Trecho fornecido -
Minha intenção ao enfatizar esse aspecto é menos sugerir que veremos um padrão semelhante de sequenciamento e fases, mas simplesmente para advertir contra o otimismo indevido, ou a certeza de que, só porque eles dizem que vão agora se concentrar no Donbass, podemos suspirar aliviados e achar que as lutas no resto da Ucrânia acabaram.

As tentativas de instituir corredores humanitários para os civis evacuarem as áreas sitiadas, sobretudo em Mariupol, falharam diversas vezes. Do ponto de vista do exército russo, qual é a estratégia aqui?

Sim, infelizmente o precedente da Síria também sugere que se deve olhar esses corredores com muita cautela, por várias razões. Um bom exemplo é o sítio de Aleppo, uma grande cidade da Síria: em 2016 ela esteve sitiada por, creio, seis meses. E lá a Rússia também abriu corredores humanitários, porém muitas vezes os civis não confiaram.

[Registros salvos]

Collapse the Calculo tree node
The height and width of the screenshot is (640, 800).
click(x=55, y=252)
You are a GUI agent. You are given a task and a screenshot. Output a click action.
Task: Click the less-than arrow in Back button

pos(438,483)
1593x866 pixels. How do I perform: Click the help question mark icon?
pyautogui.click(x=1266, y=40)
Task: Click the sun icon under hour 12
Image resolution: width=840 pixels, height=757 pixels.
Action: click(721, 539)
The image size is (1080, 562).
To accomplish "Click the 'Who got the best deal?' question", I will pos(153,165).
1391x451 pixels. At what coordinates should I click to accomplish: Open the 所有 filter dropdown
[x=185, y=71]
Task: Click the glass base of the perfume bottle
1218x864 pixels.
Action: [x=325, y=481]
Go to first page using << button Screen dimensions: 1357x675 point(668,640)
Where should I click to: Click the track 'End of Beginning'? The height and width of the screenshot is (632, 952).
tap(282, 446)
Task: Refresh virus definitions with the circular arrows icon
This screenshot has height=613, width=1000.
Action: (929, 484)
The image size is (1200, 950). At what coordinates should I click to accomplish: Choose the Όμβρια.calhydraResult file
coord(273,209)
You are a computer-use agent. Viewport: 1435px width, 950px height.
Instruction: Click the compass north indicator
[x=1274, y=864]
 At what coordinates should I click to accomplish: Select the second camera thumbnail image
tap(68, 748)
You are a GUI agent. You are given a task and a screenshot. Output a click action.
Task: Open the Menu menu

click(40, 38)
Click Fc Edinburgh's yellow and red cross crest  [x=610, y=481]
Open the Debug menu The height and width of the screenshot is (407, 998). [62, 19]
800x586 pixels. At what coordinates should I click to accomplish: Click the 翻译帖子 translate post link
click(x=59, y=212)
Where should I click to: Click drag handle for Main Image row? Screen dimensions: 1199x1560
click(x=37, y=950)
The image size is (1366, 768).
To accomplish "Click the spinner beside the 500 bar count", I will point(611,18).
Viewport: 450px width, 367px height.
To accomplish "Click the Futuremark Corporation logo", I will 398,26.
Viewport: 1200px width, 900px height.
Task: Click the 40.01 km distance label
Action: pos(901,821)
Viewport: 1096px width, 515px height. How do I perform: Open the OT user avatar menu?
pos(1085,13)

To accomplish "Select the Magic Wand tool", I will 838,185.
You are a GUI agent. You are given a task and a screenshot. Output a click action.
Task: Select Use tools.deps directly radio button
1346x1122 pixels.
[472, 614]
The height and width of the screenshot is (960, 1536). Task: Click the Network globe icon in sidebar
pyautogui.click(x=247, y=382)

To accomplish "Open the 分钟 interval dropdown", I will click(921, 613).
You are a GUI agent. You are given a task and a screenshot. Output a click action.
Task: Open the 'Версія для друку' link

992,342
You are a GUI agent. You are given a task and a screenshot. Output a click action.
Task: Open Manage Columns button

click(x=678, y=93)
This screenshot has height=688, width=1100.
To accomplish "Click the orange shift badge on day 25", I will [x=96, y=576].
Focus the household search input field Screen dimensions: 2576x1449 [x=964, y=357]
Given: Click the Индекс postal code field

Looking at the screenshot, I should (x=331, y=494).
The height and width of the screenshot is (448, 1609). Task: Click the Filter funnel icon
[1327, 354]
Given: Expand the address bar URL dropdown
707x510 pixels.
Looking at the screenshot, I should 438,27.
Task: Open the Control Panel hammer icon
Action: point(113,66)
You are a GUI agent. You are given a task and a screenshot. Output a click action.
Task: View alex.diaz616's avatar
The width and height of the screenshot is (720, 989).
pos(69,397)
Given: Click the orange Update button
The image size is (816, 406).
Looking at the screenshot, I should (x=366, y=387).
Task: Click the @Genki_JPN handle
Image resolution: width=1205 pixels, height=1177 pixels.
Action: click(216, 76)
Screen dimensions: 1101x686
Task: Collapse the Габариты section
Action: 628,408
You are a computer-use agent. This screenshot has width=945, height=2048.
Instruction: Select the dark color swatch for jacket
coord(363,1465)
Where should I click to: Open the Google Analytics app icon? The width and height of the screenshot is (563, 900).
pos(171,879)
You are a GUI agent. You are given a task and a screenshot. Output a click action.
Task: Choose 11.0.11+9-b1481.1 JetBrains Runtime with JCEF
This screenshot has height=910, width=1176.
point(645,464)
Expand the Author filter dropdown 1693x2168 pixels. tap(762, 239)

Experimente -
Prossiga com o trecho da entrevista sobre a guerra na Ucrânia a partir do ponto em que ele para. A listagem foi tirada de outra fonte.

Resultado do exercício -
O problema é que, por exemplo, considerando os corredores nos subúrbios de Damasco, em 2018, a população decidiu não ir embora por ter medo de ser posteriormente rotulada como alvos legítimos pelos militares russos. A narrativa é que ela podia sair, e os que ficassem seriam "terroristas". Então isso é uma fonte de preocupação, em relação ao que podemos ver na Ucrânia, futuramente.

E, claro, se só considerarmos o caso de Mariupol e a tentativa de estabelecer corredores humanitários lá, a coisa está se provando muito difícil. Quero frisar uma última complicação aqui: na Síria, nos "corredores" para fora das zonas de desescalada, os russos deram uma espécie de opção. Os residentes podiam se render, depor armas e ficar, ou podiam ir embora – em geral iam para Idlib.

Agora em Mariupol, ao que parece os civis estão sendo forçados a ir para a Rússia, às centenas, em ônibus para evacuação. E nesse país, alguns estão aparentemente sendo obrigados a fornecer depoimentos alternativos sobre o que realmente aconteceu em Mariupol.

Há grande medo de que em algum momento o exército russo possa empregar armamentos químicos. Sob que condições isso poderia ser uma opção.?

Deixe-me talvez começar dizendo que, de um modo geral, a "linha vermelha" quanto ao uso de armas químicas num conflito armado foi muito enfraquecida devido ao que aconteceu na Síria.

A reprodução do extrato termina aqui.